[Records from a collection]
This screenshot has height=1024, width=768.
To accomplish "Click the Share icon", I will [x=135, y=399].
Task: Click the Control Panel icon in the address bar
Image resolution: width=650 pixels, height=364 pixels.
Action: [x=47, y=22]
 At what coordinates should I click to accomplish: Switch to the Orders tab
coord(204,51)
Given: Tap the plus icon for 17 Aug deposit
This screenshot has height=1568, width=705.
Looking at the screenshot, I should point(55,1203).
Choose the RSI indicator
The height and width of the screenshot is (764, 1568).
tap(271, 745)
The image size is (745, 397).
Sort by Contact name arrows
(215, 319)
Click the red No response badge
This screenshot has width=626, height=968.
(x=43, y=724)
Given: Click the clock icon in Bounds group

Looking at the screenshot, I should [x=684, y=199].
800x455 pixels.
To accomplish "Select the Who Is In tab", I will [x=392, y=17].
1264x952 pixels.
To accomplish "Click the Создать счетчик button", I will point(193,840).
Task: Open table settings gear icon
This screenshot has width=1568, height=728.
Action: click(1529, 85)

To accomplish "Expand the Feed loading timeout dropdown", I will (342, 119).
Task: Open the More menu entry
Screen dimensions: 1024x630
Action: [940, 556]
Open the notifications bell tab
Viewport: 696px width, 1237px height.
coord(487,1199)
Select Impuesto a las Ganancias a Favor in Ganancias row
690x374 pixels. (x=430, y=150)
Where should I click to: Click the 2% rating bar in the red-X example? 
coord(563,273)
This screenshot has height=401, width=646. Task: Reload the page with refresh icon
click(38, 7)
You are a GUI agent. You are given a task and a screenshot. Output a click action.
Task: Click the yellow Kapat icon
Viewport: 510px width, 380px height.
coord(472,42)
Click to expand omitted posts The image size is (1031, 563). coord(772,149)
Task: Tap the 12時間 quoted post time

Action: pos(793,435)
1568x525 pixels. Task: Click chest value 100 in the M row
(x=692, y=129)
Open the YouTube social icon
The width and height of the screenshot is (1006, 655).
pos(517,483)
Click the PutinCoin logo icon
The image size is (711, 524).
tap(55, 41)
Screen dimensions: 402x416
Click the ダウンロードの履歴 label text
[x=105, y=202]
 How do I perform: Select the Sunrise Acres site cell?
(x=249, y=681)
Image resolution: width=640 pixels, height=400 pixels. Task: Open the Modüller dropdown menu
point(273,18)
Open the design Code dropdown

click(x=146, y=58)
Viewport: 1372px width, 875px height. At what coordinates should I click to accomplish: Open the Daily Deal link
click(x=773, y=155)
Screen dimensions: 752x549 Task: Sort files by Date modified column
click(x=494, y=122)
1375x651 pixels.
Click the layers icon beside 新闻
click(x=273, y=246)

WHAT IS REQUIRED -
Please reproduce, word for word, every line from the line with "Screen dimensions: 402x416" to the final line above, including both ends.

SOLUTION -
Screen dimensions: 402x416
Click the ダウンロードの履歴 label text
[x=105, y=202]
 How do I perform: Select the Sunrise Acres site cell?
(x=249, y=681)
Image resolution: width=640 pixels, height=400 pixels. Task: Open the Modüller dropdown menu
point(273,18)
Open the design Code dropdown

click(x=146, y=58)
Viewport: 1372px width, 875px height. At what coordinates should I click to accomplish: Open the Daily Deal link
click(x=773, y=155)
Screen dimensions: 752x549 Task: Sort files by Date modified column
click(x=494, y=122)
1375x651 pixels.
Click the layers icon beside 新闻
click(x=273, y=246)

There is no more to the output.